Provided records:
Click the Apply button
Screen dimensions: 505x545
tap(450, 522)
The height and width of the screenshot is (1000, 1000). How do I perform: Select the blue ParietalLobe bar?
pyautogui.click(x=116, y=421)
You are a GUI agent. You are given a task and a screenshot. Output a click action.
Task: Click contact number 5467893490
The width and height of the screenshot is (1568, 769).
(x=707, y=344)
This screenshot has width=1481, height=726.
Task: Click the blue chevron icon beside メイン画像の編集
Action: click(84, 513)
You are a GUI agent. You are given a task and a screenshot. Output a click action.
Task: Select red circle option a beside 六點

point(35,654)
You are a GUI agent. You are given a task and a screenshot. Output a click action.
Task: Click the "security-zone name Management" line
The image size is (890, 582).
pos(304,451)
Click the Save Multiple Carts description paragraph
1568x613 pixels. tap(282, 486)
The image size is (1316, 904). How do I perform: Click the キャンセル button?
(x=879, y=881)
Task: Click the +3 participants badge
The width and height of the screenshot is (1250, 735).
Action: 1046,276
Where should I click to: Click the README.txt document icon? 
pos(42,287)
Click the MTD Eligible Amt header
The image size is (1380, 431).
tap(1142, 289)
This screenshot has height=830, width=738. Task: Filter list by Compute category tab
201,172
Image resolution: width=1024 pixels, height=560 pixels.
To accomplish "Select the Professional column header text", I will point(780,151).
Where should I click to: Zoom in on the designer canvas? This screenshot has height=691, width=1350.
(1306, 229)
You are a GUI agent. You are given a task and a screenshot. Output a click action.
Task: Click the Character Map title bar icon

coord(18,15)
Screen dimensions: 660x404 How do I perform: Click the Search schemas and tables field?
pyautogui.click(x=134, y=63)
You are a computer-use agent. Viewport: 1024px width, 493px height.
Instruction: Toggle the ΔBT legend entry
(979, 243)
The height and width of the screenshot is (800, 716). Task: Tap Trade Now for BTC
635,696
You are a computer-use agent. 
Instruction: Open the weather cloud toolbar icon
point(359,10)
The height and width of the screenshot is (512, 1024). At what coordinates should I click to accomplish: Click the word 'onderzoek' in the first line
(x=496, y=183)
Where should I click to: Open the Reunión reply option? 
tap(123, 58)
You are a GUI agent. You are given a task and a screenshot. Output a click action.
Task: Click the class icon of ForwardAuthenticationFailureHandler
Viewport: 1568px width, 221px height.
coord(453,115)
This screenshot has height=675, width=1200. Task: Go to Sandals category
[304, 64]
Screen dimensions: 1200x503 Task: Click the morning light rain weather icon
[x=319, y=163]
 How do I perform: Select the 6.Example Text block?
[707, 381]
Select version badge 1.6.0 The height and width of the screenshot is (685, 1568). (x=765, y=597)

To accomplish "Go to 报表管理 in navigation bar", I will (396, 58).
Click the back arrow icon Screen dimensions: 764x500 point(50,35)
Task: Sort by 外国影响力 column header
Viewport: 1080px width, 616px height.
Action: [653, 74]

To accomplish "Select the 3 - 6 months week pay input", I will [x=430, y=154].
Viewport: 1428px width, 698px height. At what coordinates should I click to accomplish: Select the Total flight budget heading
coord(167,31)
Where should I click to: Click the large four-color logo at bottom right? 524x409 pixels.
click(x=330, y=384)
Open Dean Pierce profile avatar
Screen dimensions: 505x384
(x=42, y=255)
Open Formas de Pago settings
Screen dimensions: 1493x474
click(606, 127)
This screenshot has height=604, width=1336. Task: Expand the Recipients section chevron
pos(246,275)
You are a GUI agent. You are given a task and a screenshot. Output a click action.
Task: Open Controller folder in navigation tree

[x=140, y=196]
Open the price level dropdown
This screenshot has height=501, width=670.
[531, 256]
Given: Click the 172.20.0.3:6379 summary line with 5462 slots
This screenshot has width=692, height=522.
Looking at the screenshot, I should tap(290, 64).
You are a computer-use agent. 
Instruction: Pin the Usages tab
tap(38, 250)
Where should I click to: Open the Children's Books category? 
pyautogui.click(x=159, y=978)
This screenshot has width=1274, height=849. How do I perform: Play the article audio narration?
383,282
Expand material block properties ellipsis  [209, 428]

Aim of the exercise:
Without leaving anything out, output all of the data above exactly.

Result for this exercise:
Click the Apply button
Screen dimensions: 505x545
tap(450, 522)
The height and width of the screenshot is (1000, 1000). How do I perform: Select the blue ParietalLobe bar?
pyautogui.click(x=116, y=421)
You are a GUI agent. You are given a task and a screenshot. Output a click action.
Task: Click contact number 5467893490
The width and height of the screenshot is (1568, 769).
(x=707, y=344)
This screenshot has width=1481, height=726.
Task: Click the blue chevron icon beside メイン画像の編集
Action: click(84, 513)
You are a GUI agent. You are given a task and a screenshot. Output a click action.
Task: Select red circle option a beside 六點

point(35,654)
You are a GUI agent. You are given a task and a screenshot. Output a click action.
Task: Click the "security-zone name Management" line
The image size is (890, 582).
pos(304,451)
Click the Save Multiple Carts description paragraph
1568x613 pixels. tap(282, 486)
The image size is (1316, 904). How do I perform: Click the キャンセル button?
(x=879, y=881)
Task: Click the +3 participants badge
The width and height of the screenshot is (1250, 735).
Action: 1046,276
Where should I click to: Click the README.txt document icon? 
pos(42,287)
Click the MTD Eligible Amt header
The image size is (1380, 431).
tap(1142, 289)
This screenshot has height=830, width=738. Task: Filter list by Compute category tab
201,172
Image resolution: width=1024 pixels, height=560 pixels.
To accomplish "Select the Professional column header text", I will point(780,151).
Where should I click to: Zoom in on the designer canvas? This screenshot has height=691, width=1350.
(1306, 229)
You are a GUI agent. You are given a task and a screenshot. Output a click action.
Task: Click the Character Map title bar icon

coord(18,15)
Screen dimensions: 660x404 How do I perform: Click the Search schemas and tables field?
pyautogui.click(x=134, y=63)
You are a computer-use agent. Viewport: 1024px width, 493px height.
Instruction: Toggle the ΔBT legend entry
(979, 243)
The height and width of the screenshot is (800, 716). Task: Tap Trade Now for BTC
635,696
You are a computer-use agent. 
Instruction: Open the weather cloud toolbar icon
point(359,10)
The height and width of the screenshot is (512, 1024). At what coordinates should I click to accomplish: Click the word 'onderzoek' in the first line
(x=496, y=183)
Where should I click to: Open the Reunión reply option? 
tap(123, 58)
You are a GUI agent. You are given a task and a screenshot. Output a click action.
Task: Click the class icon of ForwardAuthenticationFailureHandler
Viewport: 1568px width, 221px height.
coord(453,115)
This screenshot has height=675, width=1200. Task: Go to Sandals category
[304, 64]
Screen dimensions: 1200x503 Task: Click the morning light rain weather icon
[x=319, y=163]
 How do I perform: Select the 6.Example Text block?
[707, 381]
Select version badge 1.6.0 The height and width of the screenshot is (685, 1568). (x=765, y=597)

To accomplish "Go to 报表管理 in navigation bar", I will (396, 58).
Click the back arrow icon Screen dimensions: 764x500 point(50,35)
Task: Sort by 外国影响力 column header
Viewport: 1080px width, 616px height.
Action: [653, 74]

To accomplish "Select the 3 - 6 months week pay input", I will [x=430, y=154].
Viewport: 1428px width, 698px height. At what coordinates should I click to accomplish: Select the Total flight budget heading
coord(167,31)
Where should I click to: Click the large four-color logo at bottom right? 524x409 pixels.
click(x=330, y=384)
Open Dean Pierce profile avatar
Screen dimensions: 505x384
(x=42, y=255)
Open Formas de Pago settings
Screen dimensions: 1493x474
click(606, 127)
This screenshot has height=604, width=1336. Task: Expand the Recipients section chevron
pos(246,275)
You are a GUI agent. You are given a task and a screenshot. Output a click action.
Task: Open Controller folder in navigation tree

[x=140, y=196]
Open the price level dropdown
This screenshot has height=501, width=670.
[531, 256]
Given: Click the 172.20.0.3:6379 summary line with 5462 slots
This screenshot has width=692, height=522.
Looking at the screenshot, I should tap(290, 64).
You are a computer-use agent. 
Instruction: Pin the Usages tab
tap(38, 250)
Where should I click to: Open the Children's Books category? 
pyautogui.click(x=159, y=978)
This screenshot has width=1274, height=849. How do I perform: Play the article audio narration?
383,282
Expand material block properties ellipsis  [209, 428]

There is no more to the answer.